● **Task goal**
Make an exact copy of every entry.

####

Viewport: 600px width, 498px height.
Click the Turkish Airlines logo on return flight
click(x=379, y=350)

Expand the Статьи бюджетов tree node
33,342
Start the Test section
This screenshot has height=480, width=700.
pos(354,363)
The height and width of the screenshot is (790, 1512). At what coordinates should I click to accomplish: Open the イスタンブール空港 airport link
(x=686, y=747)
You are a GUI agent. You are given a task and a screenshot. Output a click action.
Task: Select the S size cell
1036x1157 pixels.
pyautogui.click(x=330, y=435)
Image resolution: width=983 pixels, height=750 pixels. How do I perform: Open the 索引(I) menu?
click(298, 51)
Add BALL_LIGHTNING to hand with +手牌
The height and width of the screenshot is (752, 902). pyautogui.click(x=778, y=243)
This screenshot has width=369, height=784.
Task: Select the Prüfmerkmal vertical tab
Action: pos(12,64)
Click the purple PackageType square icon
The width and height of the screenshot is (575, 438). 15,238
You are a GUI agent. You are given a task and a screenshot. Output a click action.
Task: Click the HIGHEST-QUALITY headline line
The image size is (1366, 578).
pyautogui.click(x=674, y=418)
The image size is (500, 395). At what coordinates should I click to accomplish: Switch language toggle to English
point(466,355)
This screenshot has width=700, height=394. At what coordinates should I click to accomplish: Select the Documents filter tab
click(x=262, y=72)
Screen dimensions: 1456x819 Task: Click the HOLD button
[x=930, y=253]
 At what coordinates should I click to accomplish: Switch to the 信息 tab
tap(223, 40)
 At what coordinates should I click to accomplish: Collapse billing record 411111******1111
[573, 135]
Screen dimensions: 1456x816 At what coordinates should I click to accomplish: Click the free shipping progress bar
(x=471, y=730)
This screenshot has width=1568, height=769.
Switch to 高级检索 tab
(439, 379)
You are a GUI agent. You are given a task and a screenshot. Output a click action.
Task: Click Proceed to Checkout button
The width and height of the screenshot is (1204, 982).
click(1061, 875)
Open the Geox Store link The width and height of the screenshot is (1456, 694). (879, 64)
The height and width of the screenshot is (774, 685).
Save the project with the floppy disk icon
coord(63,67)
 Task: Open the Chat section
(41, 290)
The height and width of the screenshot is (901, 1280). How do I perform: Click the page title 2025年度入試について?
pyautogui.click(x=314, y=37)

####

● **Task result**
Viewport: 600px width, 498px height.
Click the Turkish Airlines logo on return flight
click(x=379, y=350)

Expand the Статьи бюджетов tree node
33,342
Start the Test section
This screenshot has height=480, width=700.
pos(354,363)
The height and width of the screenshot is (790, 1512). At what coordinates should I click to accomplish: Open the イスタンブール空港 airport link
(x=686, y=747)
You are a GUI agent. You are given a task and a screenshot. Output a click action.
Task: Select the S size cell
1036x1157 pixels.
pyautogui.click(x=330, y=435)
Image resolution: width=983 pixels, height=750 pixels. How do I perform: Open the 索引(I) menu?
click(298, 51)
Add BALL_LIGHTNING to hand with +手牌
The height and width of the screenshot is (752, 902). pyautogui.click(x=778, y=243)
This screenshot has width=369, height=784.
Task: Select the Prüfmerkmal vertical tab
Action: pos(12,64)
Click the purple PackageType square icon
The width and height of the screenshot is (575, 438). 15,238
You are a GUI agent. You are given a task and a screenshot. Output a click action.
Task: Click the HIGHEST-QUALITY headline line
The image size is (1366, 578).
pyautogui.click(x=674, y=418)
The image size is (500, 395). At what coordinates should I click to accomplish: Switch language toggle to English
point(466,355)
This screenshot has width=700, height=394. At what coordinates should I click to accomplish: Select the Documents filter tab
click(x=262, y=72)
Screen dimensions: 1456x819 Task: Click the HOLD button
[x=930, y=253]
 At what coordinates should I click to accomplish: Switch to the 信息 tab
tap(223, 40)
 At what coordinates should I click to accomplish: Collapse billing record 411111******1111
[573, 135]
Screen dimensions: 1456x816 At what coordinates should I click to accomplish: Click the free shipping progress bar
(x=471, y=730)
This screenshot has width=1568, height=769.
Switch to 高级检索 tab
(439, 379)
You are a GUI agent. You are given a task and a screenshot. Output a click action.
Task: Click Proceed to Checkout button
The width and height of the screenshot is (1204, 982).
click(1061, 875)
Open the Geox Store link The width and height of the screenshot is (1456, 694). (879, 64)
The height and width of the screenshot is (774, 685).
Save the project with the floppy disk icon
coord(63,67)
 Task: Open the Chat section
(41, 290)
The height and width of the screenshot is (901, 1280). How do I perform: Click the page title 2025年度入試について?
pyautogui.click(x=314, y=37)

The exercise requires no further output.